Of the top twenty PACs in the country, eleven are union PACs. Number eight on the list is the American Federation of State, County, and Municipal Workers ($1.8 million dollars in campaign contributions in the current election cycle). Number seventeen on the list is the American Federation of Teachers ($1.5 million in contributions).
Needless to say, 100% of these union political contributions go to Democrats.
Union membership today is mostly a government phenomenon.
Whereas 7% of private sector employees are unionized, 35% of government employees are.
So with each incremental growth in government, unionized workers gain disproportionate power and influence over all our lives. Unions understand that big government is their bread and butter, so unions, that represent 15% of all American workers, account for more than 50% of the nation’s largest Political Action Committees.
The problem should be clear. Regardless of the narrative you want to use to explain how we got into the current difficult economic times, there is only one way out. That’s flexibility, creativity, and innovation.
But in areas that are unionized – mostly government – we hit the wall. Union contracts prohibit wage adjustments or any kind of market flexibility.
Over the last ten years, wages have risen for state and local government workers by 19% compared to 9% in the private sector.
Nobel laureate economist Gary Becker writes: “During this recession, wages did fall for many workers, but mainly among non-union workers….For example, the state of Illinois has the largest fiscal deficit as a percent of its budget of any state… It required many of its high level non-union employees to take 24 unpaid leave days, or about a 9% cut in their salaries, since the state government cannot touch the wages of their many unionized employees.”
Regarding pleas about saving teachers’ jobs, it’s not about this at all. It’s about teachers’ unions refusing to make concessions and hard adjustments like all Americans are making.
Steve Moore of the Wall Street Journal recently wrote about the refusal of the teachers’ union in Milwaukee to negotiate with the local school board and make any concession in which teachers would have to contribute something to their health plan.
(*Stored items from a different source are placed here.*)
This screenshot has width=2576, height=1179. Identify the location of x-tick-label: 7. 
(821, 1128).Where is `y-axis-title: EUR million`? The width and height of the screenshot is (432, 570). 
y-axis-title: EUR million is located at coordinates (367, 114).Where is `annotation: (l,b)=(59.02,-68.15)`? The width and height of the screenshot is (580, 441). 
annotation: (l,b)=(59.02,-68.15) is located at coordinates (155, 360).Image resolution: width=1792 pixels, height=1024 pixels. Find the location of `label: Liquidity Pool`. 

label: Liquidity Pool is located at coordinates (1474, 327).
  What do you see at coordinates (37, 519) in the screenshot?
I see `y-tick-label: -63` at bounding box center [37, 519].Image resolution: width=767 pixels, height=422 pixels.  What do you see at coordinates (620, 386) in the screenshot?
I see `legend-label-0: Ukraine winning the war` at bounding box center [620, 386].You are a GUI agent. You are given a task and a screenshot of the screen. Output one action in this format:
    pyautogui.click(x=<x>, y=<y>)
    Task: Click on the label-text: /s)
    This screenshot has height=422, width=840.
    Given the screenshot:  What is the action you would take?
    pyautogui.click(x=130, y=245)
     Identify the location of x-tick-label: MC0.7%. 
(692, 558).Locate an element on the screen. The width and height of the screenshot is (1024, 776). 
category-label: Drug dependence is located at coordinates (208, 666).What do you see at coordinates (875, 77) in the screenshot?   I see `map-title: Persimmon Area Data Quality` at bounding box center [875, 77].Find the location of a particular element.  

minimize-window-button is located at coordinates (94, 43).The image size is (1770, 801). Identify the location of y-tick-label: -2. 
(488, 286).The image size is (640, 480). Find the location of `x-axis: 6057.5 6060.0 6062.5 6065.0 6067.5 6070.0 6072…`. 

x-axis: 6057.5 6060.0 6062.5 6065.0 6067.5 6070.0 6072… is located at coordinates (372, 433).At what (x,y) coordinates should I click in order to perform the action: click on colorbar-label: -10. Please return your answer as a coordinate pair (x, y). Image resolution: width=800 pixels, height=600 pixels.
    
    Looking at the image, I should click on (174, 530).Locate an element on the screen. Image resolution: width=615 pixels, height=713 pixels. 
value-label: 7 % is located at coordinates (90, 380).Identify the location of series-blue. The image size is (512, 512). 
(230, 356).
Their plan, according to Moore, costs taxpayers $26, 844 per family, compared to $14,500 which typifies private employer plans.
The union held out, letting some teachers get laid off, waiting for bailout from Washington.
Priorities in Washington have always been influenced by who’s got the money as opposed to who’s got the ideas. Today mores than ever.
And for the poor?
The main way to end the poverty cycle is to get poor children educated. And it’s the teachers’ unions that fight school choice.
A major driver of poor youth unemployment is the minimum wage, aggressively supported by unions.
But unions have campaign funds. So they will step ahead of the poor in line when Washington sets priorities. This will be true whether it’s a question of funding existing programs for the poor, like food stamps, or pushing forward innovative market based ideas to combat poverty.